*** Block opens ***
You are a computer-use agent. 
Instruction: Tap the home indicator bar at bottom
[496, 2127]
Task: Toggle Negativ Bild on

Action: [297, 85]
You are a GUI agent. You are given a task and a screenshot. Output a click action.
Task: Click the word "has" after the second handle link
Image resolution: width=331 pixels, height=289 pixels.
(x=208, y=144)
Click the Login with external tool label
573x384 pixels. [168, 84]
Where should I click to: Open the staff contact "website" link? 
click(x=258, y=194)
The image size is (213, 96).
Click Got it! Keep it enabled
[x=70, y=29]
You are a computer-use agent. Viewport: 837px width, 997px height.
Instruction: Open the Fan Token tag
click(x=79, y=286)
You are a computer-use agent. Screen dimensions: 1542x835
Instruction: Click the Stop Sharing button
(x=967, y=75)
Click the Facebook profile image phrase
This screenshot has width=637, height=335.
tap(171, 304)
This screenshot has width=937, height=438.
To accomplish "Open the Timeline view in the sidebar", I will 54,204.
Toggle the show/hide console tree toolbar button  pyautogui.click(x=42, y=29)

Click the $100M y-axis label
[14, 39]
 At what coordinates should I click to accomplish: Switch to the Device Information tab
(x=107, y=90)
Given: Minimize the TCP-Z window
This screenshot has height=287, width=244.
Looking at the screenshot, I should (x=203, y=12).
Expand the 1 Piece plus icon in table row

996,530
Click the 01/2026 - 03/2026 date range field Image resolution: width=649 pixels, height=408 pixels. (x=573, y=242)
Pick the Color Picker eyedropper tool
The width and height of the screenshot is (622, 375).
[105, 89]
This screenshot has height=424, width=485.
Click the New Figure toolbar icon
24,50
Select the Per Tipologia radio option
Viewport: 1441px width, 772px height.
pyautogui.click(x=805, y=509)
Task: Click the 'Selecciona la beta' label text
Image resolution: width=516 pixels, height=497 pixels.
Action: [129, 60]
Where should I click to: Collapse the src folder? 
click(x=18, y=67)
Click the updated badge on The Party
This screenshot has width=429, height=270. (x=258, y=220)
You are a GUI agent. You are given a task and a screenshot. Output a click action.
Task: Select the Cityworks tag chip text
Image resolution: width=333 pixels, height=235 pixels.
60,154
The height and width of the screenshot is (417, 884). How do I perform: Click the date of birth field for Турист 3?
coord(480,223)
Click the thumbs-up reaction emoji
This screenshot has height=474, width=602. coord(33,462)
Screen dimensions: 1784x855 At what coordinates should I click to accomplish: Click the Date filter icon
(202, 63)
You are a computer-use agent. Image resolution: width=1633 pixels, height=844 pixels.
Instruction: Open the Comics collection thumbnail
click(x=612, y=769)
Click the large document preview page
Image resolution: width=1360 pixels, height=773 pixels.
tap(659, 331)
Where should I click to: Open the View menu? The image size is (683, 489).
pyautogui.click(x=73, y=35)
*** Block closes ***
What the exercise asks
All of the records above are to be set down again exactly.

Output below
You are a computer-use agent. 
Instruction: Tap the home indicator bar at bottom
[496, 2127]
Task: Toggle Negativ Bild on

Action: [297, 85]
You are a GUI agent. You are given a task and a screenshot. Output a click action.
Task: Click the word "has" after the second handle link
Image resolution: width=331 pixels, height=289 pixels.
(x=208, y=144)
Click the Login with external tool label
573x384 pixels. [168, 84]
Where should I click to: Open the staff contact "website" link? 
click(x=258, y=194)
The image size is (213, 96).
Click Got it! Keep it enabled
[x=70, y=29]
You are a computer-use agent. Viewport: 837px width, 997px height.
Instruction: Open the Fan Token tag
click(x=79, y=286)
You are a computer-use agent. Screen dimensions: 1542x835
Instruction: Click the Stop Sharing button
(x=967, y=75)
Click the Facebook profile image phrase
This screenshot has width=637, height=335.
tap(171, 304)
This screenshot has width=937, height=438.
To accomplish "Open the Timeline view in the sidebar", I will 54,204.
Toggle the show/hide console tree toolbar button  pyautogui.click(x=42, y=29)

Click the $100M y-axis label
[14, 39]
 At what coordinates should I click to accomplish: Switch to the Device Information tab
(x=107, y=90)
Given: Minimize the TCP-Z window
This screenshot has height=287, width=244.
Looking at the screenshot, I should (x=203, y=12).
Expand the 1 Piece plus icon in table row

996,530
Click the 01/2026 - 03/2026 date range field Image resolution: width=649 pixels, height=408 pixels. (x=573, y=242)
Pick the Color Picker eyedropper tool
The width and height of the screenshot is (622, 375).
[105, 89]
This screenshot has height=424, width=485.
Click the New Figure toolbar icon
24,50
Select the Per Tipologia radio option
Viewport: 1441px width, 772px height.
pyautogui.click(x=805, y=509)
Task: Click the 'Selecciona la beta' label text
Image resolution: width=516 pixels, height=497 pixels.
Action: [129, 60]
Where should I click to: Collapse the src folder? 
click(x=18, y=67)
Click the updated badge on The Party
This screenshot has width=429, height=270. (x=258, y=220)
You are a GUI agent. You are given a task and a screenshot. Output a click action.
Task: Select the Cityworks tag chip text
Image resolution: width=333 pixels, height=235 pixels.
60,154
The height and width of the screenshot is (417, 884). How do I perform: Click the date of birth field for Турист 3?
coord(480,223)
Click the thumbs-up reaction emoji
This screenshot has height=474, width=602. coord(33,462)
Screen dimensions: 1784x855 At what coordinates should I click to accomplish: Click the Date filter icon
(202, 63)
You are a computer-use agent. Image resolution: width=1633 pixels, height=844 pixels.
Instruction: Open the Comics collection thumbnail
click(x=612, y=769)
Click the large document preview page
Image resolution: width=1360 pixels, height=773 pixels.
tap(659, 331)
Where should I click to: Open the View menu? The image size is (683, 489).
pyautogui.click(x=73, y=35)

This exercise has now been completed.